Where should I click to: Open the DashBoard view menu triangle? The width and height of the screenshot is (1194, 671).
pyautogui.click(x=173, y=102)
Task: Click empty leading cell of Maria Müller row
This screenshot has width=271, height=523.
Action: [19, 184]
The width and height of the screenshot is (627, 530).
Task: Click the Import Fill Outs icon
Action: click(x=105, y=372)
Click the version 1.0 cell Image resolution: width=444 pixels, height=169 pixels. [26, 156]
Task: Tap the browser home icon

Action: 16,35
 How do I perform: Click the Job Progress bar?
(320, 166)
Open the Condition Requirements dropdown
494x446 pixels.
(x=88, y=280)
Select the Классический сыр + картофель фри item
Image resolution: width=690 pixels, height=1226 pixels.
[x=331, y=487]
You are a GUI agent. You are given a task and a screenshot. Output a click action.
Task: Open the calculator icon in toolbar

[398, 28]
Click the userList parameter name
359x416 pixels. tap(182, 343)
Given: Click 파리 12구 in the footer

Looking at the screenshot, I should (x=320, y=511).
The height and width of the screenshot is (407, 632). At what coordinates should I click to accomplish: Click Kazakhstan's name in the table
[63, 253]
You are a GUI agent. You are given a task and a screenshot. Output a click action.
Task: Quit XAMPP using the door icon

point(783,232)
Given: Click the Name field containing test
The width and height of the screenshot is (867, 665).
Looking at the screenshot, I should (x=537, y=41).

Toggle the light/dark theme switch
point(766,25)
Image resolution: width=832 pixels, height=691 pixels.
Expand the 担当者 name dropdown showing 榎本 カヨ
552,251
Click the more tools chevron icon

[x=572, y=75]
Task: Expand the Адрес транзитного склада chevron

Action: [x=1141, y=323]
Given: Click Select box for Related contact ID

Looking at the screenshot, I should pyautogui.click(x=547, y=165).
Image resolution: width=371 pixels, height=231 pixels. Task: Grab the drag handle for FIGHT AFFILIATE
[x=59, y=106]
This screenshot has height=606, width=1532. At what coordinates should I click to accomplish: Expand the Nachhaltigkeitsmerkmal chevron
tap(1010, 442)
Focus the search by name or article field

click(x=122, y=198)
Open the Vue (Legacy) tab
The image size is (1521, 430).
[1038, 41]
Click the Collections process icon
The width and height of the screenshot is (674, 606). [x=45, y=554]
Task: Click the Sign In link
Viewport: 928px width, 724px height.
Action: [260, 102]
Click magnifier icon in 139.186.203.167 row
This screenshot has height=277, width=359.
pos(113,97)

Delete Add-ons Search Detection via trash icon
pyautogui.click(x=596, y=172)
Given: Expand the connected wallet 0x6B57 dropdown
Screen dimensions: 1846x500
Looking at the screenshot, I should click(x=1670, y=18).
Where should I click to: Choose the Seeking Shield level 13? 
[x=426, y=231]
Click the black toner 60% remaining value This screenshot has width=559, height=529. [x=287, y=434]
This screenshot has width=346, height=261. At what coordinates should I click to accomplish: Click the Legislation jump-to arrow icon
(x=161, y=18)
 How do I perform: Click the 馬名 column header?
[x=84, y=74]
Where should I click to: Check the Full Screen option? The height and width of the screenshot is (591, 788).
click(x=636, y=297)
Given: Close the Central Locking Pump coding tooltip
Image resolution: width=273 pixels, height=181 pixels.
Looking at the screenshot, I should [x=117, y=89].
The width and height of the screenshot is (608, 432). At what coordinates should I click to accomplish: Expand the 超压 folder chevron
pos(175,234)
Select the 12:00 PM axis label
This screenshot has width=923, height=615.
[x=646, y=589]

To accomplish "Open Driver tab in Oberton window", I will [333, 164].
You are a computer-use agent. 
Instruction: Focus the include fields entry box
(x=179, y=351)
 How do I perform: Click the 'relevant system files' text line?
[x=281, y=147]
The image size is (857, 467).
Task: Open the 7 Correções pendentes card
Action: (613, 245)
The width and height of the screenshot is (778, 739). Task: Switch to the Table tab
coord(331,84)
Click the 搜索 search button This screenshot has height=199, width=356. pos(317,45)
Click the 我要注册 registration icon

= = =

Your task: Considering only the material above, set down every line from the one with "Screen dimensions: 1846x500" to the one with "Given: Close the", inclusive, exactly as written.

Output:
Screen dimensions: 1846x500
Looking at the screenshot, I should click(x=1670, y=18).
Where should I click to: Choose the Seeking Shield level 13? 
[x=426, y=231]
Click the black toner 60% remaining value This screenshot has width=559, height=529. [x=287, y=434]
This screenshot has width=346, height=261. At what coordinates should I click to accomplish: Click the Legislation jump-to arrow icon
(x=161, y=18)
 How do I perform: Click the 馬名 column header?
[x=84, y=74]
Where should I click to: Check the Full Screen option? The height and width of the screenshot is (591, 788).
click(x=636, y=297)
Given: Close the Central Locking Pump coding tooltip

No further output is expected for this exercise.